▶ **PROBLEM TO SOLVE**: Could you write out every line of the records below again, shifting each coordinate in the answers up by 98, and leave the pictures out?

BEGIN STORED DATA

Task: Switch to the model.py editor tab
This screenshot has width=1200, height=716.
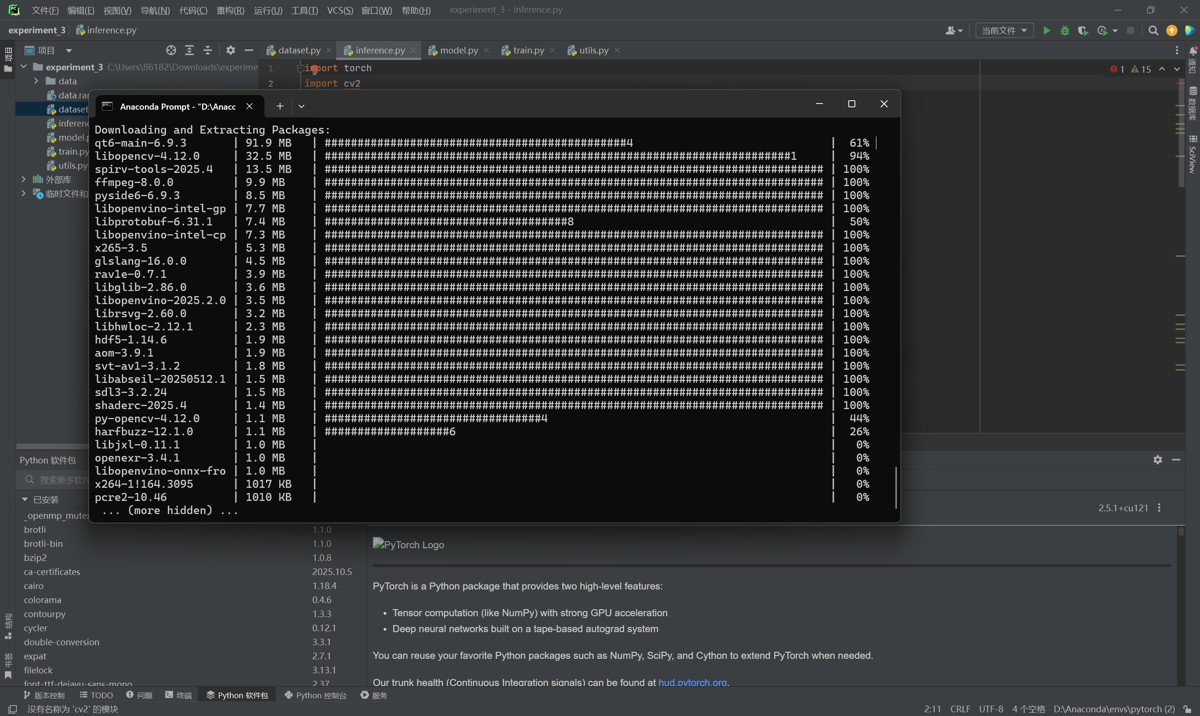Action: (x=458, y=50)
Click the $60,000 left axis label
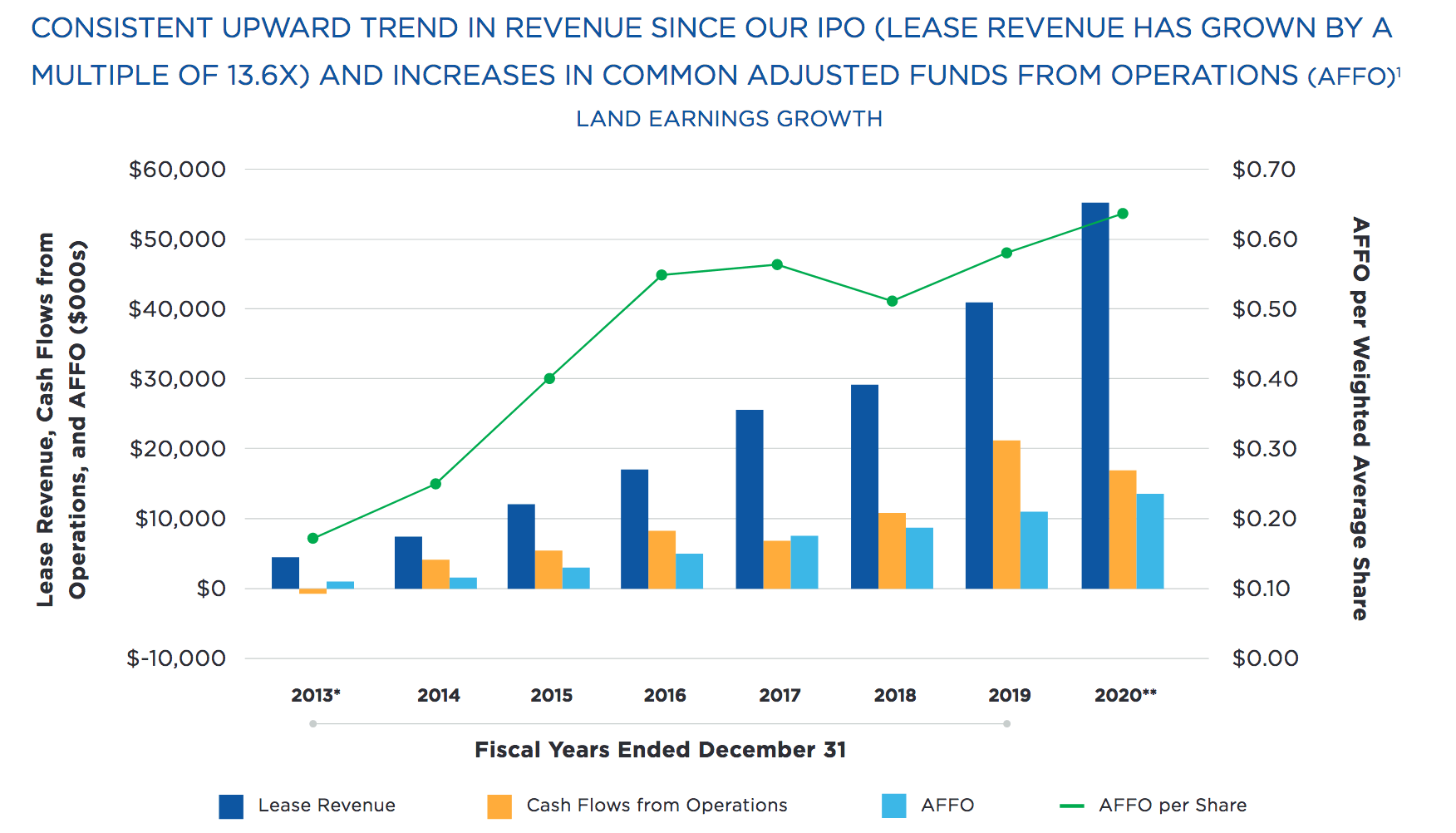 pyautogui.click(x=176, y=170)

END STORED DATA

▶ **RESULT OF THE EXERCISE**:
Task: Switch to the model.py editor tab
This screenshot has width=1200, height=716.
Action: (x=556, y=148)
Click the $60,000 left axis label
 pyautogui.click(x=274, y=268)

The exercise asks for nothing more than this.